Detrás, unos vasos con la bebida sacra. El cuerpo, en nuestra iglesia, debe ser destruido:
consumido. Los iniciados, los vendados, somos invitados a arrojar la Coca Cola a una
canasta. Podemos beber un sorbo. Así te inicias y tú no te has dado cuenta. De momento, el
Salvador inmutable está frente a mí. Nos invitan a sentar.
Bautizado en Coca Cola: el Papa y la Papisa vacían el refresco frío sobre el Salvador. Puedo
verlo temblar, puedo ver como el azúcar se pega a su piel, como se transforma en su sangre
que es la sangre de todos nosotros por los siglos de los siglos.
Que mi pie marque el ritmo de la música solo indica una cosa: Bienvenido seas, Antonio, a
tu iglesia. El Pop esté contigo.
Posdata: Mientras escribía esto, mis recuerdos se desvían por culpa de mis reflexiones. Pienso
que no puedo hablar del sagrado pop en este lenguaje vernáculo. Debería, mejor, organizar
slogans para describir a la perfección: Fuck the Water, taste the feeling.

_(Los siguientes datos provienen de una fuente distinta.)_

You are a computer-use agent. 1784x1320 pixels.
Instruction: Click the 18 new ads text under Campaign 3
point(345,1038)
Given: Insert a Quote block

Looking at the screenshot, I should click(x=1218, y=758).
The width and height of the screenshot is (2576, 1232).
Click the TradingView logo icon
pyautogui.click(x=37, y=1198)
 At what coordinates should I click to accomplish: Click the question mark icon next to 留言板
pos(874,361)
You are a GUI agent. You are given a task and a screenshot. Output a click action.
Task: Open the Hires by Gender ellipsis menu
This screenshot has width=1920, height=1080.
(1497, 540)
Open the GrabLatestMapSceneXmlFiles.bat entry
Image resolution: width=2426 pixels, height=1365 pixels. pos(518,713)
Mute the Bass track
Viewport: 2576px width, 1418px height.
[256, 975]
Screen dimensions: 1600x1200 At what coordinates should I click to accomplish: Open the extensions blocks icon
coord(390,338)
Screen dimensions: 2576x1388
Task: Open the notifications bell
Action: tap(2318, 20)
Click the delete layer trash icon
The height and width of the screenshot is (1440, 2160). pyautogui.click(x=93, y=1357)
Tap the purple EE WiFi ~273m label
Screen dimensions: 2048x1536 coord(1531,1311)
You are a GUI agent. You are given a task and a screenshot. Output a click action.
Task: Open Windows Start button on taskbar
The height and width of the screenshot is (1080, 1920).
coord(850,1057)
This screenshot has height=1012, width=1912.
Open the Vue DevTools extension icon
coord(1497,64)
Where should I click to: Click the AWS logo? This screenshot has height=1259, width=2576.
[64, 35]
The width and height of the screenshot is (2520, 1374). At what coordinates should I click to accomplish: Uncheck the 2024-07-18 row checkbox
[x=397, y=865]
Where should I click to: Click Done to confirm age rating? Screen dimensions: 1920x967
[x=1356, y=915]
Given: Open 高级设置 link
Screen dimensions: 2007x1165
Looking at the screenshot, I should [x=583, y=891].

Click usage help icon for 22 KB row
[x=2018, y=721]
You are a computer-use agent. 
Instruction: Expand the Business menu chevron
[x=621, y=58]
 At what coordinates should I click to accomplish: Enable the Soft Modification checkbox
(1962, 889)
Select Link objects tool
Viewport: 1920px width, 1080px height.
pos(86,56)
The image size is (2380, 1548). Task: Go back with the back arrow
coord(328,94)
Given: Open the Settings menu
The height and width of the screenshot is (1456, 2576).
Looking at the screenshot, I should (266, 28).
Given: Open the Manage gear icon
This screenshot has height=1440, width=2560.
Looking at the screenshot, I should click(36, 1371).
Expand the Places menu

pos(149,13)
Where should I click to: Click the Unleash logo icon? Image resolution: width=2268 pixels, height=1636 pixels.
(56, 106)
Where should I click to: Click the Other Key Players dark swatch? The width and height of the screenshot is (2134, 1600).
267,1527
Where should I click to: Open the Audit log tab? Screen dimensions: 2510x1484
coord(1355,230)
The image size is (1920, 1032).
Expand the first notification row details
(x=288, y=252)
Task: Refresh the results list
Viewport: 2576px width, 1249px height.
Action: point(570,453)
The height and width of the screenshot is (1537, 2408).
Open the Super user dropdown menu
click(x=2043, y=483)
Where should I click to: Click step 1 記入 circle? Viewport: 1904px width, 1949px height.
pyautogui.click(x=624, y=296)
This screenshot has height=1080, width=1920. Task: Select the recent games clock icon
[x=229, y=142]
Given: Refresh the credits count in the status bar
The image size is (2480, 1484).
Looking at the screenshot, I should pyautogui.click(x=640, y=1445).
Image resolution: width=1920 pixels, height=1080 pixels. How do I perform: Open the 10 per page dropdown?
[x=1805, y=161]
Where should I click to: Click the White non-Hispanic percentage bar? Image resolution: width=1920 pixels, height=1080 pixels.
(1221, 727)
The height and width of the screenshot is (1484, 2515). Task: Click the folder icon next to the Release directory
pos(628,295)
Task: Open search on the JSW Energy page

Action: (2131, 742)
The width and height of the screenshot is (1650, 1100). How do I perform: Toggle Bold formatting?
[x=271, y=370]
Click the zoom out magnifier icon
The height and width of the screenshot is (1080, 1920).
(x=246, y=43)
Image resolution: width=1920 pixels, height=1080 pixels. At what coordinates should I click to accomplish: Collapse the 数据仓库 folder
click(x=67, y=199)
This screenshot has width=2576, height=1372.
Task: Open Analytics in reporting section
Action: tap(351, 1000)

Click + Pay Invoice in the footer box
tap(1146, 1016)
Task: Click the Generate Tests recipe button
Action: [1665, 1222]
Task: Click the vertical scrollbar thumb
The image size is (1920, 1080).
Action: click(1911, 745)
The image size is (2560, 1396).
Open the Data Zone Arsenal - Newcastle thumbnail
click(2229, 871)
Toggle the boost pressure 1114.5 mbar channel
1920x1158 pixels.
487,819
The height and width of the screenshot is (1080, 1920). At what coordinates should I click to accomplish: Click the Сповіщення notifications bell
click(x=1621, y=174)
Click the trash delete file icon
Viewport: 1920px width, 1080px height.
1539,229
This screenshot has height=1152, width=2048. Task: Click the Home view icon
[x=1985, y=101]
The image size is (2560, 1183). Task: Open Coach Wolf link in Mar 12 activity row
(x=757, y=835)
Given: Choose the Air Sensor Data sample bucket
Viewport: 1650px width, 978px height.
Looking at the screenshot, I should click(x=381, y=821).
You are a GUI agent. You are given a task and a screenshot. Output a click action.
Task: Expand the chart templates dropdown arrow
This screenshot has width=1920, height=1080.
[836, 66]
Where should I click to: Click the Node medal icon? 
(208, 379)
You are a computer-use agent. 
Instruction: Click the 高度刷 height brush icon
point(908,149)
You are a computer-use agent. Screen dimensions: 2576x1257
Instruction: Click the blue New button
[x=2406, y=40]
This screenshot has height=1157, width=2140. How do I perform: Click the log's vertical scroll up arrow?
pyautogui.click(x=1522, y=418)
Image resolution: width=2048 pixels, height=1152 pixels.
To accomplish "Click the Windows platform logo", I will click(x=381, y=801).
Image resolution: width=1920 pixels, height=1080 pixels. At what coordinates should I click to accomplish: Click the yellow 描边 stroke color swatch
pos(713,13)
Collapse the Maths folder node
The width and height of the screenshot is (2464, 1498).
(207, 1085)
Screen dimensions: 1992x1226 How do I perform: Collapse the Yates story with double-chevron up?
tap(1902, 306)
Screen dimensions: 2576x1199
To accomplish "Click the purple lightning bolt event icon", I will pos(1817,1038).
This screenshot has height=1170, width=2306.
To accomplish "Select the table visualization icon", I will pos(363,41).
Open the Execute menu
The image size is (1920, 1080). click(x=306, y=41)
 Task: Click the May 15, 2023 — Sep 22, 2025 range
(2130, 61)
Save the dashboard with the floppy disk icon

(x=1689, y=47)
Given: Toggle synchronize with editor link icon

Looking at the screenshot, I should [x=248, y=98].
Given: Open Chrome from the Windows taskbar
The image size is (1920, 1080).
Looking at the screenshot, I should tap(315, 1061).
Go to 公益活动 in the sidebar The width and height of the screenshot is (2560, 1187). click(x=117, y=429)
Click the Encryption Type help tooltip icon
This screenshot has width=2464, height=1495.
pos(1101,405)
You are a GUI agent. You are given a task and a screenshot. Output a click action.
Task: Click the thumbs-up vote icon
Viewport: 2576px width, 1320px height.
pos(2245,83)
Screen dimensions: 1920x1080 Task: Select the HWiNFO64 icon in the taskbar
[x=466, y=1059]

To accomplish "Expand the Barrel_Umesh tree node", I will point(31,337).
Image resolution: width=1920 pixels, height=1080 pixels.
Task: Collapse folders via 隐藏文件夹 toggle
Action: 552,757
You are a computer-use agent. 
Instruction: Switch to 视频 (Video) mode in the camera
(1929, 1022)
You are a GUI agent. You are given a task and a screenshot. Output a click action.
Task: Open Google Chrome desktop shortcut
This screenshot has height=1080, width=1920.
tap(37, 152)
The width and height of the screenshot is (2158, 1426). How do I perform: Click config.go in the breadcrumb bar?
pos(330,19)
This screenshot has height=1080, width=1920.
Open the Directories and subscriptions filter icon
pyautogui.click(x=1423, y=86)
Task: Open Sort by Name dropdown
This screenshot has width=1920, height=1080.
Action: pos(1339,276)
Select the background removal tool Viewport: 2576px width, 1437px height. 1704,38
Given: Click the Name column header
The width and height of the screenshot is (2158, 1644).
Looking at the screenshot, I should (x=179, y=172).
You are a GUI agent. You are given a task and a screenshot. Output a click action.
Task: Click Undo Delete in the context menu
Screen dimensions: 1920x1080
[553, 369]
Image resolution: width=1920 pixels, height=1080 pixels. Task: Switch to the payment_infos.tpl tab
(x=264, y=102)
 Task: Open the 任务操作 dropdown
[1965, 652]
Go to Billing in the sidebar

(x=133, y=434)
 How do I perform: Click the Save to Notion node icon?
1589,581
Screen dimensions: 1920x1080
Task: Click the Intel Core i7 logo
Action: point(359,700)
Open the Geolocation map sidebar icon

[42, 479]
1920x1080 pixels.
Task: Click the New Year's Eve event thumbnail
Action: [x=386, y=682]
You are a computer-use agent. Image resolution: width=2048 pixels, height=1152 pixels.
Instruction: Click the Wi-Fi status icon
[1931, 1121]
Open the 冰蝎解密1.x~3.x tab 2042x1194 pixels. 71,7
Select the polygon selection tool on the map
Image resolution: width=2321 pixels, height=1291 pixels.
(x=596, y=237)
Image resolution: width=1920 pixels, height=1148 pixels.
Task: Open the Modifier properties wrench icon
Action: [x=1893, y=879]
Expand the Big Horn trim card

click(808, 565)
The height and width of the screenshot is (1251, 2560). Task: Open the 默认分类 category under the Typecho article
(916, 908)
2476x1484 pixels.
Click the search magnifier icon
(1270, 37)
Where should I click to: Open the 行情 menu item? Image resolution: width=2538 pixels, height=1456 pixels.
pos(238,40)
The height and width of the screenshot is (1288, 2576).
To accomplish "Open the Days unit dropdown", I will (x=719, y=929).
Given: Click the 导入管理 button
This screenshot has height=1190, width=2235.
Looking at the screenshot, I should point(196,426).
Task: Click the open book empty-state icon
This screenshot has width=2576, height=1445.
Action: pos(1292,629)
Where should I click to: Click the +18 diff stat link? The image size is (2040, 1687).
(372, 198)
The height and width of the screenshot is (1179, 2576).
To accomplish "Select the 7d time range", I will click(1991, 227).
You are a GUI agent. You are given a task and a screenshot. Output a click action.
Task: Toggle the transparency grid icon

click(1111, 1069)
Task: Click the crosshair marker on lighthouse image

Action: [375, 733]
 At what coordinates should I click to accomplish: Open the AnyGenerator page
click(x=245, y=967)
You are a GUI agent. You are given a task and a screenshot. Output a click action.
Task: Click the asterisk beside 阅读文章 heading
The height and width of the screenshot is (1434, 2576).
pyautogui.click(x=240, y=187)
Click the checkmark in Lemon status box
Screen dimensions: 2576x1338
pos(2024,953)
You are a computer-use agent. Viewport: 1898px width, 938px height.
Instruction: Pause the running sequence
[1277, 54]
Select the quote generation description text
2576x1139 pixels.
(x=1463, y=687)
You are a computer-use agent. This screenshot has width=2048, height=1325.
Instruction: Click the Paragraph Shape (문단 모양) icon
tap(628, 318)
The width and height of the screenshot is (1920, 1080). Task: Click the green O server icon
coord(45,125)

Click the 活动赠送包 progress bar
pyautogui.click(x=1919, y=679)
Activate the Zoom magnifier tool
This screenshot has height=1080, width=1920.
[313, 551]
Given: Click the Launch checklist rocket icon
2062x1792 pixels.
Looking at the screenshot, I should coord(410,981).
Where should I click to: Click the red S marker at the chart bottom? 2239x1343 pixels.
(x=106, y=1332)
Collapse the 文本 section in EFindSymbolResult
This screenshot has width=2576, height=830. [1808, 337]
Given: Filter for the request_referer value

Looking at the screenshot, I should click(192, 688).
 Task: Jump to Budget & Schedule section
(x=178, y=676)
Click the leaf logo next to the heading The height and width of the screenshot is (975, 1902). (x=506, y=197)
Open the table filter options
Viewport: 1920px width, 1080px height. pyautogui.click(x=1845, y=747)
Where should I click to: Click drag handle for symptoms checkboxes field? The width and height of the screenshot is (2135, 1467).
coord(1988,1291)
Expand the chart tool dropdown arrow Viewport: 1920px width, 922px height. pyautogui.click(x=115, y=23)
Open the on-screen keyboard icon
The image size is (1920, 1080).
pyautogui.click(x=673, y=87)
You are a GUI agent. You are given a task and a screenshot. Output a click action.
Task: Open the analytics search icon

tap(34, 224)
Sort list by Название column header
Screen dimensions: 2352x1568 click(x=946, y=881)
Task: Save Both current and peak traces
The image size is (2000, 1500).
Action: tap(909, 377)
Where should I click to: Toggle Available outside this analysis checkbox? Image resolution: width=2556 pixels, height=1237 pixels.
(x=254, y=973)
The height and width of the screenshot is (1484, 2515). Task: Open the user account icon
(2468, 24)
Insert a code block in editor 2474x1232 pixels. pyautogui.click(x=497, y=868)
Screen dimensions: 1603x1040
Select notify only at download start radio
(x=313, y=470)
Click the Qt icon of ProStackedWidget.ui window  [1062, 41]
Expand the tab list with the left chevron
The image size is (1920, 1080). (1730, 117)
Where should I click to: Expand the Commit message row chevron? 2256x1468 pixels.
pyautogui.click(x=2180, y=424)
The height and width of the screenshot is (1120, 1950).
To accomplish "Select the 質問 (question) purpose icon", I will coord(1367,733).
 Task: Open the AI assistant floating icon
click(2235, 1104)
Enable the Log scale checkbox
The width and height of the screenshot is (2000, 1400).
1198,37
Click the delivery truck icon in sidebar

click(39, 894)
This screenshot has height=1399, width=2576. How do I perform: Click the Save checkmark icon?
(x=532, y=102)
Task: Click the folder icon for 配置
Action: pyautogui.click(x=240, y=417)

Antes de analizar el espectáculo que contemplé, quiero desde esta penitencia que es la
escritura, también confesarme para la sagrada iglesia Pop. Enumero aquí mis pecados y
espero se me perdone:
No existe una espacialidad fija para la iglesia Pop. El Pop lo llevamos en el azúcar que fluye
y tapa nuestras venas. Por ello, el recinto de hoy me generó mala espina. No es una
espacialidad propicia para una obra de este potencial simbólico. Ahora también eché de
menos el manejo de aspectos visuales. Quería que se me recordase las santas imágenes de mi
iglesia Pop. Y, claro, el sonido. Este lugar tiene la peor acústica. Aún así, pese a estos
tropiezos espaciales, La confesión sigue alimentando la narrativa mítica, por así llamarla, de
esta propuesta eclesiástica.
Durante este evento performativo, nuestra iglesia enumeró algunos de sus pecados más
horribles: ser vegetariano en un mundo de consumo carnal; no asistir suficiente al
McDonalds; alguien desinstaló Netflix y otro confesó que Game of Thrones es basura.
Afortunadamente, el Pop es misericordioso y su único castigo es que seguimos con vida.
La confesión, a fin de cuentas, fue una misa en gran parte creada por el público. Éste realizó
la sucesión de escenas, el progreso de las secuencias teatrales que desembocan en la segunda
parte de la propuesta visual: la crucifixión de nuestro Salvador.
Siendo honesto, no presté atención a las palabras introductorias de uno de los miembros de
la iglesia, quien pedía comprensión o no sé qué. Me interesaba observar el cuerpo y encontrar
algún resquicio de dolor, alguna catarsis corporal con Coca Cola y gomitas. En nuestro
recinto Pop, sanamos por medio del dolor. Solo el dolor nos llevará a la salvación, es decir,
a la destrucción de nuestro cuerpo. Claro, aquí veo una experiencia sublime, como la entendía
Edmund Burke: es una experiencia con el horror que nos lleva al éxtasis, o sea la belleza
última. Por ello afirmo que la iglesia Pop es horrible.
Y nada más que agregar: ¡Viva Pop, presente Pop, futuro Pop!